The links between biodiversity and consumption flow in more than just one direction. As described above, biodiversity is also needed to support production and consumption in years to come, so consuming more sustainably now gives us more security in the future to be able to continue to meet our needs.
Consuming sustainably isn’t about stopping consumption, it’s about reducing it and understanding how to consume more intelligently. Without clear and consistent information on the impacts of products available, consumers may find this a challenge.

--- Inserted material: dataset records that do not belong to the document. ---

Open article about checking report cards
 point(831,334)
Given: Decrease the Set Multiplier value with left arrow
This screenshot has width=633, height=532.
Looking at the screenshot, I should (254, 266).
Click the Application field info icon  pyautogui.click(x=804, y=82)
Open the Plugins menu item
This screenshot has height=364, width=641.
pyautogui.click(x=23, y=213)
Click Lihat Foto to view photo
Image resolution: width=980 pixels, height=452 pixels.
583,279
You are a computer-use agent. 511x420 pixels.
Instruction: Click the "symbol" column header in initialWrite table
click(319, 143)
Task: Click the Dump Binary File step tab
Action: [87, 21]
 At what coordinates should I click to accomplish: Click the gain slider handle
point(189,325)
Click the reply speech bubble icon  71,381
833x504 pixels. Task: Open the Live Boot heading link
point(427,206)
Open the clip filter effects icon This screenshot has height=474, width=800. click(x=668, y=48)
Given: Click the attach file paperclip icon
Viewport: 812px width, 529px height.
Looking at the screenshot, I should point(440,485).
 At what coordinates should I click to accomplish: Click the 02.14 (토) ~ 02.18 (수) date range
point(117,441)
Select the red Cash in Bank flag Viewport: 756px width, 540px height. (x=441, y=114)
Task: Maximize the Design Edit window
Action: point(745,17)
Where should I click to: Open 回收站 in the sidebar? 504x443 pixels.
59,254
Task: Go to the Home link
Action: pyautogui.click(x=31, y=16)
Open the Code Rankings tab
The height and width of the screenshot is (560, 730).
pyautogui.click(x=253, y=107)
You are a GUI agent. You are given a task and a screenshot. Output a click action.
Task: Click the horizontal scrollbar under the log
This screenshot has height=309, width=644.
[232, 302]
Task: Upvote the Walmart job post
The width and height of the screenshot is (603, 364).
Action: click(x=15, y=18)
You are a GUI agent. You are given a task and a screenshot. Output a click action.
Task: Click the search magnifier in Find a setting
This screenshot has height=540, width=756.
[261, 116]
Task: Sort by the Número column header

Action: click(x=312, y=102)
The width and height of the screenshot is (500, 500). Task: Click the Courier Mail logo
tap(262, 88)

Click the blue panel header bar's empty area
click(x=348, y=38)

How can we overcome the traceability challenge?
At a national scale, JNCC and partners have developed the ‘Global Environmental Impacts of Consumption’ indicator. This is an interactive online tool that lets users select a country of interest and see various graphs estimating the biodiversity loss, deforestation, water stress and a range of other impact types that their country’s consumption is having globally.
Results can be broken down by where the impacts are taking place, and which commodities are causing the impact. The tool has been included as a ‘component’ (optional) indicator as part of the Kunming-Montreal Global Biodiversity Framework.
At the corporate level, more and more businesses are engaging in environmental reporting. The UK’s forthcoming Due Diligence legislation is also expected to ask all companies importing a select set of commodities to confirm that there is no deforestation taking place in their supply chains. Independent initiatives such as TRASE are further improving the data landscape through innovative modelling, and certification schemes are providing third party verification for sustainability claims.
Despite these initiatives, consumers may still find it difficult to understand their personal footprint. With rising support for ecolabelling initiatives and for companies that are reporting more openly, however, businesses may feel the pressure to improve the transparency of their disclosure.
Overall, more research, collaboration and open data is needed if we are to live in a world where consumers have confidence in knowing where their purchase has come from and how its journey has impacted biodiversity along the way.
The opinions of guest authors are their own and do not necessarily represent those of SG Voice.